Signs and symptoms that many movement disorders share include:
- Changes in speech
- Impairment of voluntary and involuntary movements
- Poor coordination
- The condition gradually worsening over time
What are some of the more typical movement disorders?
Ataxia is a term used to describe a lack of muscle coordination or control of voluntary movement, making movements like walking, swallowing and speaking difficult. It is usually a sign of another underlying condition such as stroke, a tumor or cerebral palsy.
With dystonia, the muscles contract involuntarily, resulting in twisting or repetitive movements. The spasms—which can range from mild to severe—can affect:
- One part of the body (focal dystonia)
- Two or more adjoining parts of the body (segmental dystonia)
- The whole body (general dystonia)
Essential tremor is an involuntary shaking of body parts including the hands, arms, legs, jaw or tongue that is especially noticeable when the body is at rest.
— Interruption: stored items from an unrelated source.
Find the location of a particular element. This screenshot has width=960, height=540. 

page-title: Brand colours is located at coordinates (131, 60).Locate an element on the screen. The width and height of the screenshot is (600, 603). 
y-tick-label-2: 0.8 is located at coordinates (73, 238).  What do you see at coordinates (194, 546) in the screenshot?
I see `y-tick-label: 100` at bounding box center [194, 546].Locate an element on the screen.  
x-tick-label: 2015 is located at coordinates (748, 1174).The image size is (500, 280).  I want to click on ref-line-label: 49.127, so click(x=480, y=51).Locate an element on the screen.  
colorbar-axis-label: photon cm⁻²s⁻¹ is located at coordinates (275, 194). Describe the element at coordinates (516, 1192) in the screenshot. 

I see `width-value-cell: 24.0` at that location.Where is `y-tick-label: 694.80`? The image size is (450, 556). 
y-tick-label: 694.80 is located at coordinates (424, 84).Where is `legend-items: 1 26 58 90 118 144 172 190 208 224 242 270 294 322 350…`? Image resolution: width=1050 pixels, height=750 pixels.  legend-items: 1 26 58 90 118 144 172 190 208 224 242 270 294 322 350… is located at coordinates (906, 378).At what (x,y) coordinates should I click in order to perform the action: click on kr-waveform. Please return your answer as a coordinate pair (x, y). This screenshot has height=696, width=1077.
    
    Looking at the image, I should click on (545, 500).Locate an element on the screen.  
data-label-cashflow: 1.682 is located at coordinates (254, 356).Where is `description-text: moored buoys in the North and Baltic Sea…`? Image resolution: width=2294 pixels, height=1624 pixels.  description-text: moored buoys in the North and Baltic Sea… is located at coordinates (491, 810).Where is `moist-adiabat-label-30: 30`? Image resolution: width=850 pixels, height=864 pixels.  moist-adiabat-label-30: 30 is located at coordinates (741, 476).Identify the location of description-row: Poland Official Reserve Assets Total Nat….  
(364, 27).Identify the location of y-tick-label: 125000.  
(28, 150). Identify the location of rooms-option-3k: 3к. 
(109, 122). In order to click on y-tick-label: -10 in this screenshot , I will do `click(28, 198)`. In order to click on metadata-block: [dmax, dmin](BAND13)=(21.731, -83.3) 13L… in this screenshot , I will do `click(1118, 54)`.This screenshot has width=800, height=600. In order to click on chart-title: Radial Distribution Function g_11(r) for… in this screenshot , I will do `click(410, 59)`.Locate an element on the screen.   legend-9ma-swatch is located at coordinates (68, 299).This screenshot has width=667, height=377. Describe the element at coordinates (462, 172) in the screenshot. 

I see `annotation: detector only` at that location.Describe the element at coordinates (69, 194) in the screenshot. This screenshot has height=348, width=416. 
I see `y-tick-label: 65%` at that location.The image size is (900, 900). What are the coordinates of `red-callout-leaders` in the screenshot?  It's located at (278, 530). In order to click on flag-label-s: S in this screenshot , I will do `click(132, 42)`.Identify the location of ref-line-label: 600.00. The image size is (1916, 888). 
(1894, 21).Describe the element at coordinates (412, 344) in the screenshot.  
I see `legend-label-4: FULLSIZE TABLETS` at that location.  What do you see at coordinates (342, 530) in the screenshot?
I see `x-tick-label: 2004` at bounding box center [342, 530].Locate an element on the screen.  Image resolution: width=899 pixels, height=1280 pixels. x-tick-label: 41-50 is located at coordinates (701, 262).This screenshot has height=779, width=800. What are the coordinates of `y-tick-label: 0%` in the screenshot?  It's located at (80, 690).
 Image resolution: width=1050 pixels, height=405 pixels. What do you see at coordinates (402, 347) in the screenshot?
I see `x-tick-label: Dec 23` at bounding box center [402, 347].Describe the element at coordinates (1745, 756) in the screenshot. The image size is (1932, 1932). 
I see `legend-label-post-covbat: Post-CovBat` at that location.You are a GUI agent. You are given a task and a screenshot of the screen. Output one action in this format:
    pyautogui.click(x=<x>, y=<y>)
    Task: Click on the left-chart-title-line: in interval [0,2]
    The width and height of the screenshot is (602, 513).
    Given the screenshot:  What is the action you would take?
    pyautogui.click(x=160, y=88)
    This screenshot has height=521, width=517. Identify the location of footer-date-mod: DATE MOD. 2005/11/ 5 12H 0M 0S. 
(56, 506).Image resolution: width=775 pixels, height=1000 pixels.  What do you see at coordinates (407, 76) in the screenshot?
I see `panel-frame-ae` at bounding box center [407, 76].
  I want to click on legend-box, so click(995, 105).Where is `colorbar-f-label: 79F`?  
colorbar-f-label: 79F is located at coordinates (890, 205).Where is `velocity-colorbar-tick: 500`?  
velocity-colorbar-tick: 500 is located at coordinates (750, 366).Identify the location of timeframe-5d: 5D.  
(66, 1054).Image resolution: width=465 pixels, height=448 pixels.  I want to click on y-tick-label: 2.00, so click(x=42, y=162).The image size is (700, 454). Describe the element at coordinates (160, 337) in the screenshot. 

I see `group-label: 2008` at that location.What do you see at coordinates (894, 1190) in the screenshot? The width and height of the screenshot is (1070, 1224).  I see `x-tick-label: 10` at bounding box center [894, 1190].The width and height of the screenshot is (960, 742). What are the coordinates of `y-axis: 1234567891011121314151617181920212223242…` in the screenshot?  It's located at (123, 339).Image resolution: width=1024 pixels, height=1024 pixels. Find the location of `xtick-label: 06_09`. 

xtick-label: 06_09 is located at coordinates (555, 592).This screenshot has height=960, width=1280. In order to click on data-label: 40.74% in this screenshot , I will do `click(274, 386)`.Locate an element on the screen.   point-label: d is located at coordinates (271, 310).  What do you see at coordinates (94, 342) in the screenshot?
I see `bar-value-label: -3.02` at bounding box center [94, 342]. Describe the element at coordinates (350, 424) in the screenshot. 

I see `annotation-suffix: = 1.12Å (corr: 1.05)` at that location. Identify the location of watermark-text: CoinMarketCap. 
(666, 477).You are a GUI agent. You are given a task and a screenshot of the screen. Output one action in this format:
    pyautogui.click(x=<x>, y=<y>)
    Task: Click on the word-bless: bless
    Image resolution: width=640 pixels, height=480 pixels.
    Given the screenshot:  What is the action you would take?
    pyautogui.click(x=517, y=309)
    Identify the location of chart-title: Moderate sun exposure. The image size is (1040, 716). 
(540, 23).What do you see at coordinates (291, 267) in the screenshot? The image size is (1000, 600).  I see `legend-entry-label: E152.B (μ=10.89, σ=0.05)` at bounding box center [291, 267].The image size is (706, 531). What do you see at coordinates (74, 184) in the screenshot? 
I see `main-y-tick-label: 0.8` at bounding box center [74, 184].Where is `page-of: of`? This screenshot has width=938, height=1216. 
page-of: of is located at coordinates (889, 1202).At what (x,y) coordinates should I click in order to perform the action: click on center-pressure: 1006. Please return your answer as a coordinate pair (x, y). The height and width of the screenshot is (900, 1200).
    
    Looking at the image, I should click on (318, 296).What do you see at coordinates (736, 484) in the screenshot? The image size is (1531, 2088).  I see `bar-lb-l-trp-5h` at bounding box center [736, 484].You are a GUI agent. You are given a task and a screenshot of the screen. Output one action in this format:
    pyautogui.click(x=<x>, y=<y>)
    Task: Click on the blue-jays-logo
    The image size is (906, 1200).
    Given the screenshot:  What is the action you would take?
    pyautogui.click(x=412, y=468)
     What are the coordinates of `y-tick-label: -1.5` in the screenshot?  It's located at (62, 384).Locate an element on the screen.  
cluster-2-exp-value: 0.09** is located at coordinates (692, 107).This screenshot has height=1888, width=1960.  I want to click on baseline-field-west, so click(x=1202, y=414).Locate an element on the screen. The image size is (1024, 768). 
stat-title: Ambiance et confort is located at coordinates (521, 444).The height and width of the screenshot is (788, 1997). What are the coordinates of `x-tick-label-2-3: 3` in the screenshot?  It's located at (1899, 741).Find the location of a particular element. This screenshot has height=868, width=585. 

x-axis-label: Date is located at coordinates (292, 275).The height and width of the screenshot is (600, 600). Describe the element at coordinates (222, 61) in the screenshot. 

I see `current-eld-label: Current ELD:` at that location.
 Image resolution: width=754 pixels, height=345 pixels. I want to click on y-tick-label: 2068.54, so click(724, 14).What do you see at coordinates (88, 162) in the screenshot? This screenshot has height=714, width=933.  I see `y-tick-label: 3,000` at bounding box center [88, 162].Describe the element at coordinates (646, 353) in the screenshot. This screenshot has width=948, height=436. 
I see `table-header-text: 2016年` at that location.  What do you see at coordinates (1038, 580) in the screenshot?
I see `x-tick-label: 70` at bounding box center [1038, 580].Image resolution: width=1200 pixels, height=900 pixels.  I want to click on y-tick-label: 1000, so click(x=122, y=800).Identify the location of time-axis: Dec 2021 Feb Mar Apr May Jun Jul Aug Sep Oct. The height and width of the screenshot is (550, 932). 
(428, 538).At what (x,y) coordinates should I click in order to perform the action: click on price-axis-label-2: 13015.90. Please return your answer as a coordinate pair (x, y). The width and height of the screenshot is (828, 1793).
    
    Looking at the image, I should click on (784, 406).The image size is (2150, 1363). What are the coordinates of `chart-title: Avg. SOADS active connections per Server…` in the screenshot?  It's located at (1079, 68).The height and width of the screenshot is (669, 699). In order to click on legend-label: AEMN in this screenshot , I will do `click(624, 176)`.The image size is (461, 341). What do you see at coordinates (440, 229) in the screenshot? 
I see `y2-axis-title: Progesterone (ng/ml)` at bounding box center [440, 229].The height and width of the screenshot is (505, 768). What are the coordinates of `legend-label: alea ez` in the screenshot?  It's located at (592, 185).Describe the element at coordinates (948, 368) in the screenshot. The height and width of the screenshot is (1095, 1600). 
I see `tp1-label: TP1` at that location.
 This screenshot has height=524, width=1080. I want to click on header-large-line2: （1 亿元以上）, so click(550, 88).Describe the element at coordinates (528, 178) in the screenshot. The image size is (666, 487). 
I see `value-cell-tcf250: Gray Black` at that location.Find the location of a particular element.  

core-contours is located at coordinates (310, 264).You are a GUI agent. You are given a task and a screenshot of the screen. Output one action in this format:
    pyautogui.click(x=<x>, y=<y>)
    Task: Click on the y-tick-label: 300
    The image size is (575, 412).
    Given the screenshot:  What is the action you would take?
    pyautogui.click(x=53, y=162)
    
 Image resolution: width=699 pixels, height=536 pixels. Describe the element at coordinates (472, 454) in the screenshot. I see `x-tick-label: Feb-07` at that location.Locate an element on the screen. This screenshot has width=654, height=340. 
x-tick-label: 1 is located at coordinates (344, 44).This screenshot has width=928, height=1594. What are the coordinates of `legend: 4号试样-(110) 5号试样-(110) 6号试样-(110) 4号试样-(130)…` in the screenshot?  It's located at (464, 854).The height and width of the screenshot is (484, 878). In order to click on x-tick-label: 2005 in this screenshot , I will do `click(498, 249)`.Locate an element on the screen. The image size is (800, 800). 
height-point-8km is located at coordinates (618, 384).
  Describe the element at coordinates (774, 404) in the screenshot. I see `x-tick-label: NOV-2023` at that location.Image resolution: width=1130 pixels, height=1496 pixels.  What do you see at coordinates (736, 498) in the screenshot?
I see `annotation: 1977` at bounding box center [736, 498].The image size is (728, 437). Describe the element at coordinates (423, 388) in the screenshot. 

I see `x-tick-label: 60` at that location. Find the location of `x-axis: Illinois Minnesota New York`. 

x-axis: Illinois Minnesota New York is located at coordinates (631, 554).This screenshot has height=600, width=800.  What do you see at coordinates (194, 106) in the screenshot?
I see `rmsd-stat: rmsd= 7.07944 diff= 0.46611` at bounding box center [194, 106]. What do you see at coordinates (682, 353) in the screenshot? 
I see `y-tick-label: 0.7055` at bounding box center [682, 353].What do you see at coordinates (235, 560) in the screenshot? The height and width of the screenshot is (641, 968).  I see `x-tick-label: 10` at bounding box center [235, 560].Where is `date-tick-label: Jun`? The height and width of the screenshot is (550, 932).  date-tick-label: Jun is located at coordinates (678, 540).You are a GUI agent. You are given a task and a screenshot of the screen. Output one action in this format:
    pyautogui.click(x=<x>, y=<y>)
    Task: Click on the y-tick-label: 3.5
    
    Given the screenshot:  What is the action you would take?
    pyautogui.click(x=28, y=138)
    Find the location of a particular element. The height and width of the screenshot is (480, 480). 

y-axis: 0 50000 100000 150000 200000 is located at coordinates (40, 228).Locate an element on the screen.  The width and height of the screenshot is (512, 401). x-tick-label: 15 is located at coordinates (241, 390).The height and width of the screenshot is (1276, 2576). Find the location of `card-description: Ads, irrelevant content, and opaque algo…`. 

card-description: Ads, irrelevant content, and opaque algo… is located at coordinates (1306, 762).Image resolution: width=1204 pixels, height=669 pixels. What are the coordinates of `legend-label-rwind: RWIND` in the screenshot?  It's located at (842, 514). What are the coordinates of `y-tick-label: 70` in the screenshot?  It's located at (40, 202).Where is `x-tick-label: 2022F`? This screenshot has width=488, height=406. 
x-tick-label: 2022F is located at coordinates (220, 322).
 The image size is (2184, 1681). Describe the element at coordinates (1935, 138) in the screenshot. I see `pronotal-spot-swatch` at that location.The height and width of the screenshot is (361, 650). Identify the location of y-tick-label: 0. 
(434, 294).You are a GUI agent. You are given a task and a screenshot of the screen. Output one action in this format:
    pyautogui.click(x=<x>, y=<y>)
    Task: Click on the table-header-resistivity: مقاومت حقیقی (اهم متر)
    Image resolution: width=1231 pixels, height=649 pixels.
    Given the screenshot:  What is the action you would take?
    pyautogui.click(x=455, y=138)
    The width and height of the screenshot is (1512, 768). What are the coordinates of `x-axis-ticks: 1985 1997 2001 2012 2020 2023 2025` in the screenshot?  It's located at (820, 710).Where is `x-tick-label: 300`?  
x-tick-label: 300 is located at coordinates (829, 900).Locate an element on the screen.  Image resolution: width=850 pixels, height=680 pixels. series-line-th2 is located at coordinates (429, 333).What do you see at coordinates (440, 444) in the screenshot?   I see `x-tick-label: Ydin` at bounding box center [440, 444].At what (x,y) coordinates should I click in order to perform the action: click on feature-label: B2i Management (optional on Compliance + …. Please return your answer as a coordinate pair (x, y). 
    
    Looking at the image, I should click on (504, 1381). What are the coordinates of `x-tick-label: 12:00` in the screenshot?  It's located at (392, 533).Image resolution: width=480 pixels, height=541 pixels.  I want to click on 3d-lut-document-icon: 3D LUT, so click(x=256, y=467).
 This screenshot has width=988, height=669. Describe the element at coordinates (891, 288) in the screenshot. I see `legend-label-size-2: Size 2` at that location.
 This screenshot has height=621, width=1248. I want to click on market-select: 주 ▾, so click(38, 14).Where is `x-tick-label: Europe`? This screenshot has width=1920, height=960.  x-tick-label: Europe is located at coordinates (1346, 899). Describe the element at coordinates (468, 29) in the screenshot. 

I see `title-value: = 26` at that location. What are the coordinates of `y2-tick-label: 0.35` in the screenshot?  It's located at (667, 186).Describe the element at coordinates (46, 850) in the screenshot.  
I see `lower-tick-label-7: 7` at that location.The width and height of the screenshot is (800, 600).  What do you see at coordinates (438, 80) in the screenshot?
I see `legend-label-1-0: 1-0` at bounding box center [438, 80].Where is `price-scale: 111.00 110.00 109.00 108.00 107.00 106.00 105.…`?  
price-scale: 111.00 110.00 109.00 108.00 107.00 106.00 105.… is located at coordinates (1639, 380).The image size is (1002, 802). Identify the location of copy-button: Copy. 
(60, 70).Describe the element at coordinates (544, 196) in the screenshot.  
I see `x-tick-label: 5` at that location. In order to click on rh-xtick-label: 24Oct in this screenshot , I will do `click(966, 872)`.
It is a well-known symptom of Parkinson’s disease another movement disorder.
Also known as Huntington’s chorea, Huntington’s disease is an inherited disorder that causes nerve cells in the brain to gradually break down. As a result, mental, behavioral and physical decline occurs over time, including impairment of voluntary and involuntary movements of the body.
Parkinson’s disease causes the deterioration of nerve cells in a specific part of the brain, causing a deficiency of dopamine levels. Dopamine is a neurotransmitter that enables communication among the brain cells that control motor function. The death of the nerve cells that produce dopamine results in the motor symptoms associated with the disease.
Tourette syndrome is a condition that causes sudden and brief repetitive noises or movements known as tics. Males are three to four times more likely to develop this disorder than females. Motor (movement) tics can involve anything from eye blinking to hopping.
What are some treatments for movement disorders?
In many cases, movement disorders can be managed with a variety of medications, including Botox injections. Physical or occupational therapy may also be a part of the multidisciplinary approach to care for these conditions.
Unfortunately, medications may also become less effective over time, especially if the disease is progressive. Surgical intervention—such as deep brain stimulation for Parkinson’s disease—may become necessary if other treatment modalities fail.